Parliament: Years; Member; Party
Mississauga—Brampton South Riding created from Bramalea—Gore—Malton—Springdale, Brampton West—Mississauga, Mississauga Centre and Mississauga East
38th: 2004–2006; Navdeep Bains; Liberal
39th: 2006–2008
40th: 2008–2011
41st: 2011–2015; Eve Adams; Conservative
2015–2015: Liberal
Riding dissolved into Mississauga—Malton, Mississauga—Streetsville, Mississauga East—Cooksville, Mississauga Centre, Brampton South and Brampton Centre

==Election results==

v; t; e; 2011 Canadian federal election
| Party | Candidate | Votes | % | ±% | Expenditures |
|  | Conservative | Eve Adams | 23,632 | 44.72 | +11.76 | $ 90,006.33 |
|  | Liberal | Navdeep Bains | 18,579 | 35.16 | −12.53 | 75,658.79 |
|  | New Democratic | Jim Glavan | 9,465 | 17.91 | +6.07 |  |
|  | Green | Benjamin Stone | 1,044 | 1.98 | −4.64 | 16.14 |
|  | Marxist–Leninist | Tim Sullivan | 127 | 0.24 | −0.65 |  |
| Total valid votes/expense limit |  |  | 52,847 | 100.0 | +18.77 | $ 96,095.05 |
| Total rejected ballots |  |  | 351 | 0.66 | −0.10 |
| Turnout |  |  | 53,198 | 56.28 | +6.89 |
| Eligible voters |  |  | 94,531 |  | +4.14 |
Source(s) "Official Voting Results – Forty-First General Election 2011 — Table 12 – List of candidates by electoral district and individual results". Elections Canada. May 2, 2011."Financial Reports: Candidate's Electoral Campaign Return". May 2, 2011. Retrieved February 9, 2015.

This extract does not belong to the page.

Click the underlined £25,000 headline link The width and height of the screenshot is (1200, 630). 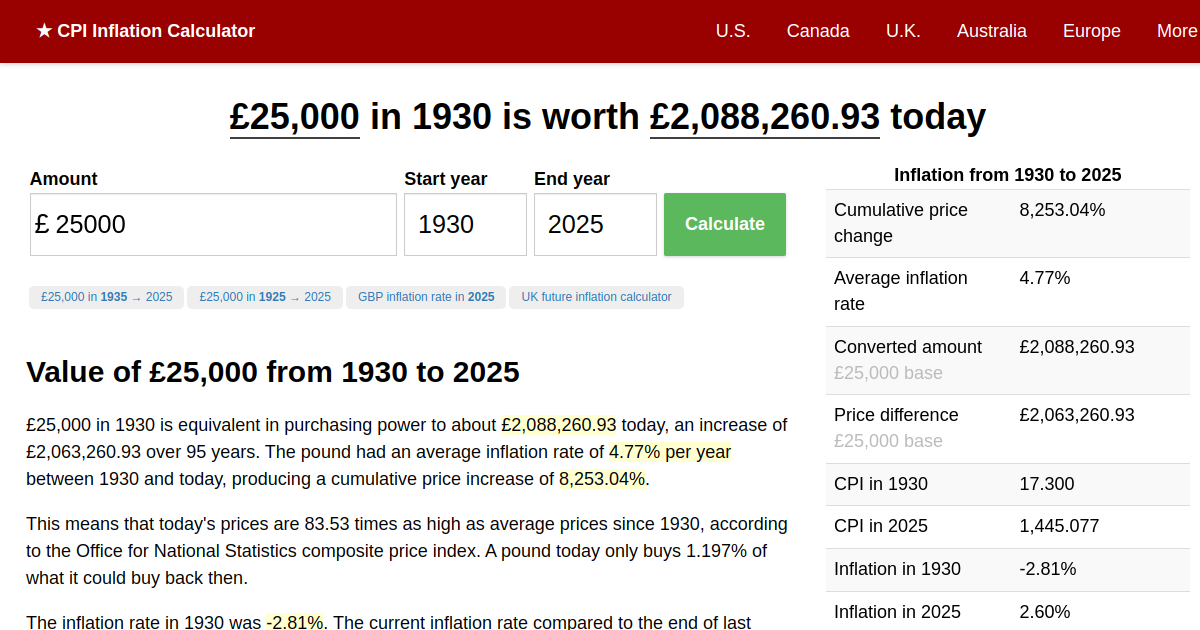[293, 117]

2008 Canadian federal election
| Party | Candidate | Votes | % | ±% | Expenditures |
|  | Liberal | Navdeep Bains | 21,220 | 47.69 | -6.25 | $ 65,107.35 |
|  | Conservative | Salma Ataullahjan | 14,664 | 32.96 | +2.21 | 51,467.58 |
|  | New Democratic | Karan Pandher | 5,268 | 11.84 | +0.96 | 5,832.24 |
|  | Green | Grace Yogaretnam | 2,947 | 6.62 | +2.82 | 5,666.20 |
|  | Marxist–Leninist | Tim Sullivan | 395 | 0.89 | +0.26 |  |
| Total valid votes/Expense limit |  |  | 44,494 | 100.00 | -12.31 | $ 91,776.94 |
| Total rejected ballots |  |  | 343 | 0.76 | +0.15 |
| Turnout |  |  | 44,837 | 49.39 | -10.62 |
| Eligible voters |  |  | 90,777 |  | +6.71 |

2006 Canadian federal election
| Party | Candidate | Votes | % | ±% | Expenditures |
|  | Liberal | Navdeep Bains | 27,370 | 53.94 | -3.22 | $ 80,611.34 |
|  | Conservative | Arnjeet Sangha | 15,605 | 30.75 | +6.66 | 58,602.08 |
|  | New Democratic | Nirvan Balkisoon | 5,521 | 10.88 | -3.92 | 9,470.07 |
|  | Green | Grace Yogaretnam | 1,927 | 3.80 | +0.28 | 7,606.18 |
|  | Marxist–Leninist | Tim Sullivan | 319 | 0.63 | +0.20 |  |
| Total valid votes/Expense limit |  |  | 50,742 | 100.00 | +17.17 | $ 82,924.57 |
| Total rejected ballots |  |  | 310 | 0.61 | -0.13 |
| Turnout |  |  | 51,052 | 60.01 | +6.17 |
| Eligible voters |  |  | 85,068 |  | +4.97 |

2004 Canadian federal election
| Party | Candidate | Votes | % | Expenditures |
|  | Liberal | Navdeep Bains | 24,753 | 57.16 | $ 70,830.08 |
|  | Conservative | Parvinder Sandhu | 10,433 | 24.09 | 64,050.50 |
|  | New Democratic | Larry Taylor | 6,411 | 14.80 | 14,516.24 |
|  | Green | Paul Simas | 1,525 | 3.52 |  |
|  | Marxist–Leninist | David Gershuny | 185 | 0.43 | 23.48 |
| Total valid votes/Expense limit |  |  | 43,307 | 100.00 | $ 78,421.35 |
| Total rejected ballots |  |  | 321 | 0.74 |
| Turnout |  |  | 43,628 | 53.84 |
| Eligible voters |  |  | 81,037 |  |

==Proposed Redistribution of Electoral Districts==

There is a proposal to change the electoral districts. If the proposal is adopted, the southern Burnhamthorpe boundary would change to Eglinton. This would mean that Rockwood Village would move from Mississauga—Brampton South to the Mississauga East—Cooksville Riding.